- **BRIEF**
Copying exactly, give the lines in the material below from the one with "Click the black" to the one with "You are a computer-use agent. Screen dimensions: 557x384", ends included, and nothing besides.

- **DATASET RECORDS**
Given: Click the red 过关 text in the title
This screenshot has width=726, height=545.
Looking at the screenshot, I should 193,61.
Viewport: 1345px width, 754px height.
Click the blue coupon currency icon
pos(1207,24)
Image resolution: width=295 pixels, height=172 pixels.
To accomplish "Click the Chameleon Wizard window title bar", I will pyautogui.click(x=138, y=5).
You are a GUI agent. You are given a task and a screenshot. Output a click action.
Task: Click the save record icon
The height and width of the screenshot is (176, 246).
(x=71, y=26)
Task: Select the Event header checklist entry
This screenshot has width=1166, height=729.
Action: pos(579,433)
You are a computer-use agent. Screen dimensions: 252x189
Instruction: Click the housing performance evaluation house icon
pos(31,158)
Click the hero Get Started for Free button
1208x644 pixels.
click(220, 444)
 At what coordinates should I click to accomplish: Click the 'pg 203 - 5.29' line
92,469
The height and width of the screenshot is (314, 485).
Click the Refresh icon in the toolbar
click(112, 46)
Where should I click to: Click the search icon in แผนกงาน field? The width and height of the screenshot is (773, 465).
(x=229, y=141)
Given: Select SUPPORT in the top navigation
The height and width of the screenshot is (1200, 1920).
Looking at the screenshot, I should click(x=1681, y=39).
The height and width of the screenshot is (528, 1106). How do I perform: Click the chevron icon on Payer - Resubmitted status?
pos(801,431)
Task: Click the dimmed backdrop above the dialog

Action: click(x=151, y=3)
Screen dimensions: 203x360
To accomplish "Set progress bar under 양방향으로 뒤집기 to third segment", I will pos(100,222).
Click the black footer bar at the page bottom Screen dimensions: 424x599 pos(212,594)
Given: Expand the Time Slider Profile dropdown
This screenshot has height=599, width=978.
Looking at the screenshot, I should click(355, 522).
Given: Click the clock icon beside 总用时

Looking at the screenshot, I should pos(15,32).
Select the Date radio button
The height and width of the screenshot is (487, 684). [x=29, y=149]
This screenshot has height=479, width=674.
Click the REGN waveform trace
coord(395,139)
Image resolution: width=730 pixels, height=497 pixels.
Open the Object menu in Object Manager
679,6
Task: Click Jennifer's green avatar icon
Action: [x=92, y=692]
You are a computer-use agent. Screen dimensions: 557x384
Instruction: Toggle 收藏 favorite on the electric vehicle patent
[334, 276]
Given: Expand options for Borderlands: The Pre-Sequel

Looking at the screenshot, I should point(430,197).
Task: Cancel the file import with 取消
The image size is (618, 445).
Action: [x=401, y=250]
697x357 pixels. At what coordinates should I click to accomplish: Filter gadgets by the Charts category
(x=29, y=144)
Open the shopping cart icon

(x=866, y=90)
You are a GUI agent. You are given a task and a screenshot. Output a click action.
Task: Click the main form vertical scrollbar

- **RESPONSE TO THIS EXERCISE**
Click the black footer bar at the page bottom Screen dimensions: 424x599 pos(212,594)
Given: Expand the Time Slider Profile dropdown
This screenshot has height=599, width=978.
Looking at the screenshot, I should click(355, 522).
Given: Click the clock icon beside 总用时

Looking at the screenshot, I should pos(15,32).
Select the Date radio button
The height and width of the screenshot is (487, 684). [x=29, y=149]
This screenshot has height=479, width=674.
Click the REGN waveform trace
coord(395,139)
Image resolution: width=730 pixels, height=497 pixels.
Open the Object menu in Object Manager
679,6
Task: Click Jennifer's green avatar icon
Action: [x=92, y=692]
You are a computer-use agent. Screen dimensions: 557x384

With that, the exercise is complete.